I.  considerando che la libertà di circolazione nell'UE implica frequenti spostamenti di persone da un paese a un altro; che l'OPE si basa sulla necessità di tutelare i diritti e le libertà delle vittime, di rispettare in particolare il diritto delle vittime e delle potenziali vittime di godere della libertà di circolazione, nonché di garantire la loro continua protezione nell'esercitare tale diritto;

J.  considerando che la prevenzione della violenza mediante investimenti in campagne di sensibilizzazione e di informazione, caratterizzate da un'efficace copertura mediatica, nonché l'istruzione e la formazione di professionisti costituiscono un elemento cruciale nella lotta alla violenza di genere; che la convenzione di Istanbul obbliga le parti a prevenire la violenza e gli stereotipi di genere affrontando la questione del ruolo dei media; che la generale assenza di consapevolezza tra le vittime che beneficiano di misure di protezione nazionali circa l'esistenza dell'OPE incide negativamente sull'attuazione dello stesso; che le campagne e i programmi di sensibilizzazione per combattere la banalizzazione della violenza domestica e di genere contribuiscono ad accrescere la propensione delle vittime a segnalare gli abusi e a richiedere ordini di protezione nazionali ed europei (OPE), nonché ad aumentare la loro fiducia nelle autorità competenti;

K.  considerando che nel 2010, quando l'OPE è stato proposto dal Consiglio europeo, 118 000 donne residenti nell'UE beneficiavano di misure di protezione relative alla violenza basata sul genere; che, stando alle stime del 2011, nell'UE in media 1 180 persone avrebbero bisogno di misure di protezione continua a livello transfrontaliero;

L.  considerando che le ONG spesso svolgono un ruolo essenziale nel sostegno alle vittime in molti Stati membri;

M.  considerando che gli OPE sono strumenti di riconoscimento reciproco e di cooperazione, che possono funzionare correttamente e proteggere le vittime solo se pienamente applicati da parte di tutti gli Stati membri;

N.  considerando che, in particolare nei casi di violenza, alcuni Stati membri emettono misure di protezione nell'ambito di un procedimento penale, mentre altri emettono ordini di protezione basati su procedimenti civili;

O.  considerando che in tutti gli Stati membri dell'UE esiste un'ampia gamma di ordini di protezione e che, a causa dei diversi sistemi giudiziari degli Stati membri, l'esecuzione degli OPE incontra numerose difficoltà che potrebbero pregiudicarne la corretta applicazione per le vittime e limitare il numero di ordini di protezione emessi;

P.  considerando che la maggior parte degli Stati membri non dispone di un sistema di registrazione per raccogliere dati sugli OPE, né esiste un registro europeo centrale del sistema di raccolta di tutti i dati dell'UE pertinenti; che la scarsità di dati rende difficile valutare l'applicazione dell'OPE e affrontare le carenze nella legislazione o nell'applicazione;

Q.  considerando che l'OPE è applicabile alle vittime di tutti i tipi di reato, tra cui le vittime del terrorismo, della tratta di esseri umani, della violenza di genere e della criminalità organizzata; che le persone in situazioni vulnerabili, vittime di reato, devono essere trattate con particolare attenzione nell'applicazione di un OPE;

R.  considerando che esiste un forte legame tra il funzionamento dell'OPE e le norme minime in materia di diritti, assistenza e protezione delle vittime di reato stabilite dalla direttiva 2012/29/UE;

1.  invita gli Stati membri a condannare fermamente tutte le forme di violenza basata sul genere e nei confronti delle donne e a impegnarsi a eliminarle, nonché ad assicurare la tolleranza zero nei confronti di dette forme di violenza;

2.  chiede agli Stati membri e alla Commissione di introdurre la prospettiva di genere in tutte le loro politiche, in particolare in quelle potenzialmente correlate alla sensibilizzazione e all'individuazione degli atti di violenza perpetrati nei confronti delle donne, nonché alla protezione e alla salvaguardia dell'integrità delle vittime;

Valutazione generale dell'applicazione della direttiva e raccomandazioni per migliorare lo stato di applicazione e il funzionamento dell'Ordine di protezione europeo (OPE)
+ + + + +
Elenca i tipi di reato che l'estratto sull'ordine di protezione europeo nomina espressamente tra quelli le cui vittime possono beneficiare dell'OPE.

Informazioni mostrate –
+ + + + +
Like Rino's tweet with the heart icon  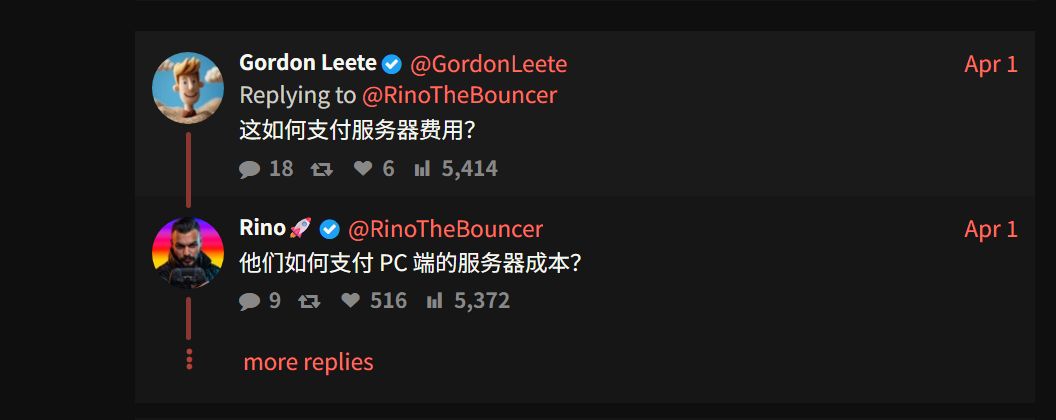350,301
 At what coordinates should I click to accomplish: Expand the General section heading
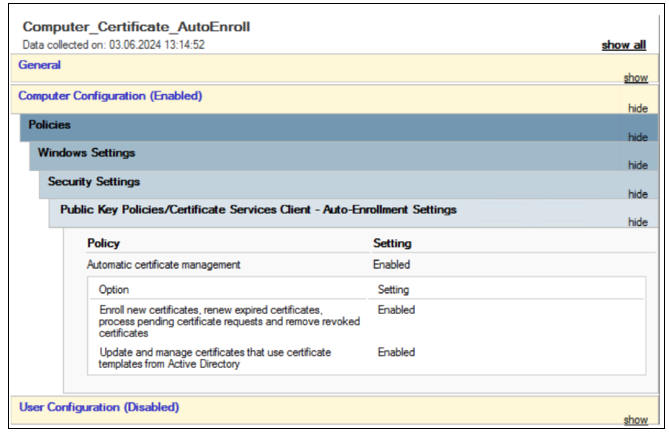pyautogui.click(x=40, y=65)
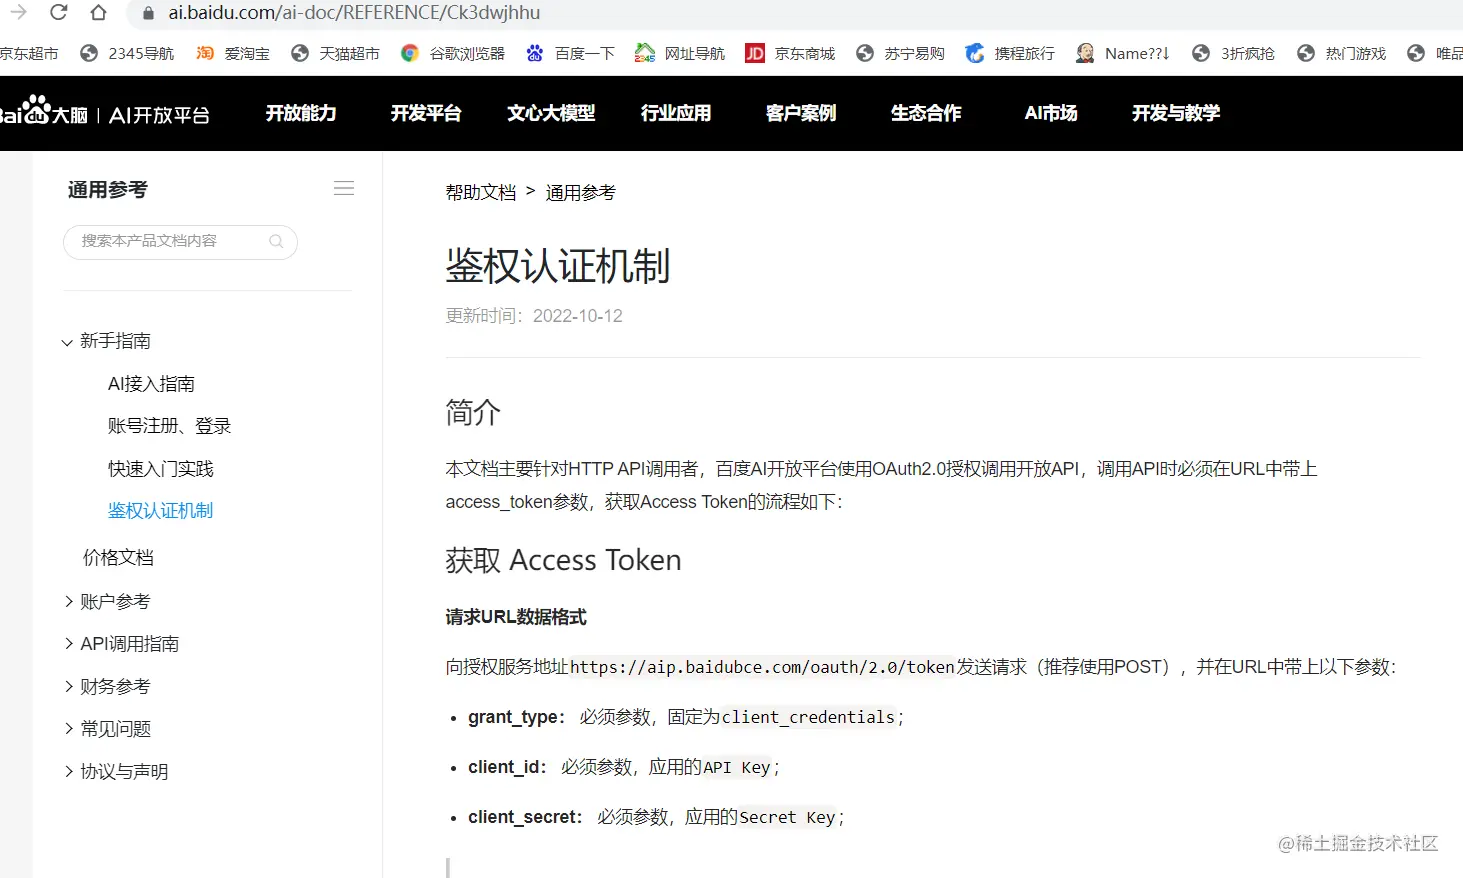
+ + + + +
Risultato completo –
- il terrorismo
- la tratta di esseri umani
- la violenza di genere
- la criminalità organizzata